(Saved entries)
* * *

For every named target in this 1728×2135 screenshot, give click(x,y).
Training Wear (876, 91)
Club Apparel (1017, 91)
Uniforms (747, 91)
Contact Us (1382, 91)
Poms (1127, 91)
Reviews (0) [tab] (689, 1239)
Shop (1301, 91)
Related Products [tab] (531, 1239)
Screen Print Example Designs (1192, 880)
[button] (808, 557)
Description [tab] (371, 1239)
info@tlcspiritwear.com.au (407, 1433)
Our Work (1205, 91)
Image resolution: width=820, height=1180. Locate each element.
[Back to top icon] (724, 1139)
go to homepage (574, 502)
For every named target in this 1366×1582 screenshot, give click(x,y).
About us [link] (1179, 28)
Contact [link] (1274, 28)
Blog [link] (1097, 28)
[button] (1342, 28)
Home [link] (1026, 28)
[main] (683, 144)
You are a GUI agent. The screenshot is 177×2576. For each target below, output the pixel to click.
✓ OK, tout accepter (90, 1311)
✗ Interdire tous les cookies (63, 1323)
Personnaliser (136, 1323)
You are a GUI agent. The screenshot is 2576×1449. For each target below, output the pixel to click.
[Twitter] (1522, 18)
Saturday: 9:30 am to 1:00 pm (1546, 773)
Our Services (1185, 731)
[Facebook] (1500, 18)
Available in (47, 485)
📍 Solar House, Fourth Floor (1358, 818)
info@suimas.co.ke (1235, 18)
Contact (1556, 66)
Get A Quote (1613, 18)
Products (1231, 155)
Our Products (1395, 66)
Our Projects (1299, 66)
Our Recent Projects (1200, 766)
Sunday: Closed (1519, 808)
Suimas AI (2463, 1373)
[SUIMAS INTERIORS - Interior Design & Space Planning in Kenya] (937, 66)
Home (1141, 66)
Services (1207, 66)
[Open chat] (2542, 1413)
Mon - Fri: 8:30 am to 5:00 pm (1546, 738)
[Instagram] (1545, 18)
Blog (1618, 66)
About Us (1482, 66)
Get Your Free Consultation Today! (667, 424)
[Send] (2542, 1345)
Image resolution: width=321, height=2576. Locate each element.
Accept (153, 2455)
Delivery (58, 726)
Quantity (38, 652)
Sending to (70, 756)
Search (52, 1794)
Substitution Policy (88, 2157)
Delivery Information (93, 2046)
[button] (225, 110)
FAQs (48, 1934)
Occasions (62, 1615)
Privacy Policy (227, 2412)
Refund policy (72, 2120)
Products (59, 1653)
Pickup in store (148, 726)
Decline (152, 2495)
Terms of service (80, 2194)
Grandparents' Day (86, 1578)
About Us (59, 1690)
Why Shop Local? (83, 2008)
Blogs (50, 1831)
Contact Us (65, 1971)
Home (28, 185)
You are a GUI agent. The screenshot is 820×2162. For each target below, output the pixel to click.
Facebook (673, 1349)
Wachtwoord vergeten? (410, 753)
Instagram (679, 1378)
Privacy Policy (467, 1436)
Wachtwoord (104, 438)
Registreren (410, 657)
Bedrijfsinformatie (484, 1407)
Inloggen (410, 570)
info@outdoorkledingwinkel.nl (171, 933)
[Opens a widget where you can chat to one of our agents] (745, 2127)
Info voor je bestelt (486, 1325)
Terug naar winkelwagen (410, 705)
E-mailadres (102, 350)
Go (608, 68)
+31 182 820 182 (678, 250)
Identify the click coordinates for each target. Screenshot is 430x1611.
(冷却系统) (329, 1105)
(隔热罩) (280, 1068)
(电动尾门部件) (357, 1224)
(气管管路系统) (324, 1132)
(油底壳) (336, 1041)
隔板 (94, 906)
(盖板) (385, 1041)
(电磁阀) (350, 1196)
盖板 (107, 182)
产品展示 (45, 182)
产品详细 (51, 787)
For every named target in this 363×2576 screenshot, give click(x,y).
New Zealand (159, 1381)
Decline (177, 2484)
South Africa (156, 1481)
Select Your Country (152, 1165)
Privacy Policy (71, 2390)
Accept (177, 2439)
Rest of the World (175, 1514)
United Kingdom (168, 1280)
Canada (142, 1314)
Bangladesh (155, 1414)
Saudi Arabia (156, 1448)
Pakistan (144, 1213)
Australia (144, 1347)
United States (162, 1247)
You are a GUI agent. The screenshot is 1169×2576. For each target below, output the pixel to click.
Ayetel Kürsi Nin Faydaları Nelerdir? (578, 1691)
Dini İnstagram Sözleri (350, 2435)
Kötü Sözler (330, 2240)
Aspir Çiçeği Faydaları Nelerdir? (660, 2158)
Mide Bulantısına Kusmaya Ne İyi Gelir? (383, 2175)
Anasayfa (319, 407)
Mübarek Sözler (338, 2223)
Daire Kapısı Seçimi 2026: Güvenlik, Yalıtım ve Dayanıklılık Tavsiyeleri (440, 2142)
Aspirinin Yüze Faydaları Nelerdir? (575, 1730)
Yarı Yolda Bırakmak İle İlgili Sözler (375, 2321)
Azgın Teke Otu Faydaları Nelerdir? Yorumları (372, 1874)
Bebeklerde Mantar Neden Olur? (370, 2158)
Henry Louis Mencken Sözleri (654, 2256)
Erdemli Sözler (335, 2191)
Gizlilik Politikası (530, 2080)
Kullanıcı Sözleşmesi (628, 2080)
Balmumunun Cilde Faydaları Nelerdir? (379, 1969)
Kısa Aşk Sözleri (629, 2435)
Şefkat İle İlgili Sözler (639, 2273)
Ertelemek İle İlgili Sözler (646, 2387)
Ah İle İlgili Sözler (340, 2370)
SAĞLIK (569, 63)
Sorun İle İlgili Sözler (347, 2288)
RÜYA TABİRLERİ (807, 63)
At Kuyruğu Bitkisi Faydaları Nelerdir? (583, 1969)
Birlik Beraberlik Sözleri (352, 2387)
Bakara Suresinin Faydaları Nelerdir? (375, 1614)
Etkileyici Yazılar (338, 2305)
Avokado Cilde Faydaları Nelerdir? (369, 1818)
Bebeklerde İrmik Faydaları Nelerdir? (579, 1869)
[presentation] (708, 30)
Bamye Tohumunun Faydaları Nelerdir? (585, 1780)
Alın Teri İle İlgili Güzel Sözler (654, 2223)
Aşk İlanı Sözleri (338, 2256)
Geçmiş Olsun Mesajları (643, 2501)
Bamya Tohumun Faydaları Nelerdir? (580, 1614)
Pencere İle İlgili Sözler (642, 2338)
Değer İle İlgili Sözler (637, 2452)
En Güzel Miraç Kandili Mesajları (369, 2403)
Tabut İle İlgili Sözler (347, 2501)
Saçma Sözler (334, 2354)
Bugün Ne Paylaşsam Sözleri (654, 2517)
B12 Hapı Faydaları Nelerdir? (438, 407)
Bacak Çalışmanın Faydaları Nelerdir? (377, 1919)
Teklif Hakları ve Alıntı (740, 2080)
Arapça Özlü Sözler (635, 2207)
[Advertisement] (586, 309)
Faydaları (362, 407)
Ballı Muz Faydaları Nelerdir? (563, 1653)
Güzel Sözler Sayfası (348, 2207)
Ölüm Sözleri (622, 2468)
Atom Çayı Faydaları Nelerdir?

* * *

[DESCRIPTION OF THE TASK] Each entry is to be returned in full, character for character.

[ANSWER TO THIS TASK]
For every named target in this 1728×2135 screenshot, give click(x,y).
Training Wear (876, 91)
Club Apparel (1017, 91)
Uniforms (747, 91)
Contact Us (1382, 91)
Poms (1127, 91)
Reviews (0) [tab] (689, 1239)
Shop (1301, 91)
Related Products [tab] (531, 1239)
Screen Print Example Designs (1192, 880)
[button] (808, 557)
Description [tab] (371, 1239)
info@tlcspiritwear.com.au (407, 1433)
Our Work (1205, 91)
Image resolution: width=820, height=1180. Locate each element.
[Back to top icon] (724, 1139)
go to homepage (574, 502)
For every named target in this 1366×1582 screenshot, give click(x,y).
About us [link] (1179, 28)
Contact [link] (1274, 28)
Blog [link] (1097, 28)
[button] (1342, 28)
Home [link] (1026, 28)
[main] (683, 144)
You are a GUI agent. The screenshot is 177×2576. For each target below, output the pixel to click.
✓ OK, tout accepter (90, 1311)
✗ Interdire tous les cookies (63, 1323)
Personnaliser (136, 1323)
You are a GUI agent. The screenshot is 2576×1449. For each target below, output the pixel to click.
[Twitter] (1522, 18)
Saturday: 9:30 am to 1:00 pm (1546, 773)
Our Services (1185, 731)
[Facebook] (1500, 18)
Available in (47, 485)
📍 Solar House, Fourth Floor (1358, 818)
info@suimas.co.ke (1235, 18)
Contact (1556, 66)
Get A Quote (1613, 18)
Products (1231, 155)
Our Products (1395, 66)
Our Projects (1299, 66)
Our Recent Projects (1200, 766)
Sunday: Closed (1519, 808)
Suimas AI (2463, 1373)
[SUIMAS INTERIORS - Interior Design & Space Planning in Kenya] (937, 66)
Home (1141, 66)
Services (1207, 66)
[Open chat] (2542, 1413)
Mon - Fri: 8:30 am to 5:00 pm (1546, 738)
[Instagram] (1545, 18)
Blog (1618, 66)
About Us (1482, 66)
Get Your Free Consultation Today! (667, 424)
[Send] (2542, 1345)
Image resolution: width=321, height=2576. Locate each element.
Accept (153, 2455)
Delivery (58, 726)
Quantity (38, 652)
Sending to (70, 756)
Search (52, 1794)
Substitution Policy (88, 2157)
Delivery Information (93, 2046)
[button] (225, 110)
FAQs (48, 1934)
Occasions (62, 1615)
Privacy Policy (227, 2412)
Refund policy (72, 2120)
Products (59, 1653)
Pickup in store (148, 726)
Decline (152, 2495)
Terms of service (80, 2194)
Grandparents' Day (86, 1578)
About Us (59, 1690)
Why Shop Local? (83, 2008)
Blogs (50, 1831)
Contact Us (65, 1971)
Home (28, 185)
You are a GUI agent. The screenshot is 820×2162. For each target below, output the pixel to click.
Facebook (673, 1349)
Wachtwoord vergeten? (410, 753)
Instagram (679, 1378)
Privacy Policy (467, 1436)
Wachtwoord (104, 438)
Registreren (410, 657)
Bedrijfsinformatie (484, 1407)
Inloggen (410, 570)
info@outdoorkledingwinkel.nl (171, 933)
[Opens a widget where you can chat to one of our agents] (745, 2127)
Info voor je bestelt (486, 1325)
Terug naar winkelwagen (410, 705)
E-mailadres (102, 350)
Go (608, 68)
+31 182 820 182 (678, 250)
Identify the click coordinates for each target. Screenshot is 430x1611.
(冷却系统) (329, 1105)
(隔热罩) (280, 1068)
(电动尾门部件) (357, 1224)
(气管管路系统) (324, 1132)
(油底壳) (336, 1041)
隔板 (94, 906)
(盖板) (385, 1041)
(电磁阀) (350, 1196)
盖板 (107, 182)
产品展示 (45, 182)
产品详细 (51, 787)
For every named target in this 363×2576 screenshot, give click(x,y).
New Zealand (159, 1381)
Decline (177, 2484)
South Africa (156, 1481)
Select Your Country (152, 1165)
Privacy Policy (71, 2390)
Accept (177, 2439)
Rest of the World (175, 1514)
United Kingdom (168, 1280)
Canada (142, 1314)
Bangladesh (155, 1414)
Saudi Arabia (156, 1448)
Pakistan (144, 1213)
Australia (144, 1347)
United States (162, 1247)
You are a GUI agent. The screenshot is 1169×2576. For each target below, output the pixel to click.
Ayetel Kürsi Nin Faydaları Nelerdir? (578, 1691)
Dini İnstagram Sözleri (350, 2435)
Kötü Sözler (330, 2240)
Aspir Çiçeği Faydaları Nelerdir? (660, 2158)
Mide Bulantısına Kusmaya Ne İyi Gelir? (383, 2175)
Anasayfa (319, 407)
Mübarek Sözler (338, 2223)
Daire Kapısı Seçimi 2026: Güvenlik, Yalıtım ve Dayanıklılık Tavsiyeleri (440, 2142)
Aspirinin Yüze Faydaları Nelerdir? (575, 1730)
Yarı Yolda Bırakmak İle İlgili Sözler (375, 2321)
Azgın Teke Otu Faydaları Nelerdir? Yorumları (372, 1874)
Bebeklerde Mantar Neden Olur? (370, 2158)
Henry Louis Mencken Sözleri (654, 2256)
Erdemli Sözler (335, 2191)
Gizlilik Politikası (530, 2080)
Kullanıcı Sözleşmesi (628, 2080)
Balmumunun Cilde Faydaları Nelerdir? (379, 1969)
Kısa Aşk Sözleri (629, 2435)
Şefkat İle İlgili Sözler (639, 2273)
Ertelemek İle İlgili Sözler (646, 2387)
Ah İle İlgili Sözler (340, 2370)
SAĞLIK (569, 63)
Sorun İle İlgili Sözler (347, 2288)
RÜYA TABİRLERİ (807, 63)
At Kuyruğu Bitkisi Faydaları Nelerdir? (583, 1969)
Birlik Beraberlik Sözleri (352, 2387)
Bakara Suresinin Faydaları Nelerdir? (375, 1614)
Etkileyici Yazılar (338, 2305)
Avokado Cilde Faydaları Nelerdir? (369, 1818)
Bebeklerde İrmik Faydaları Nelerdir? (579, 1869)
[presentation] (708, 30)
Bamye Tohumunun Faydaları Nelerdir? (585, 1780)
Alın Teri İle İlgili Güzel Sözler (654, 2223)
Aşk İlanı Sözleri (338, 2256)
Geçmiş Olsun Mesajları (643, 2501)
Bamya Tohumun Faydaları Nelerdir? (580, 1614)
Pencere İle İlgili Sözler (642, 2338)
Değer İle İlgili Sözler (637, 2452)
En Güzel Miraç Kandili Mesajları (369, 2403)
Tabut İle İlgili Sözler (347, 2501)
Saçma Sözler (334, 2354)
Bugün Ne Paylaşsam Sözleri (654, 2517)
B12 Hapı Faydaları Nelerdir? (438, 407)
Bacak Çalışmanın Faydaları Nelerdir? (377, 1919)
Teklif Hakları ve Alıntı (740, 2080)
Arapça Özlü Sözler (635, 2207)
[Advertisement] (586, 309)
Faydaları (362, 407)
Ballı Muz Faydaları Nelerdir? (563, 1653)
Güzel Sözler Sayfası (348, 2207)
Ölüm Sözleri (622, 2468)
Atom Çayı Faydaları Nelerdir?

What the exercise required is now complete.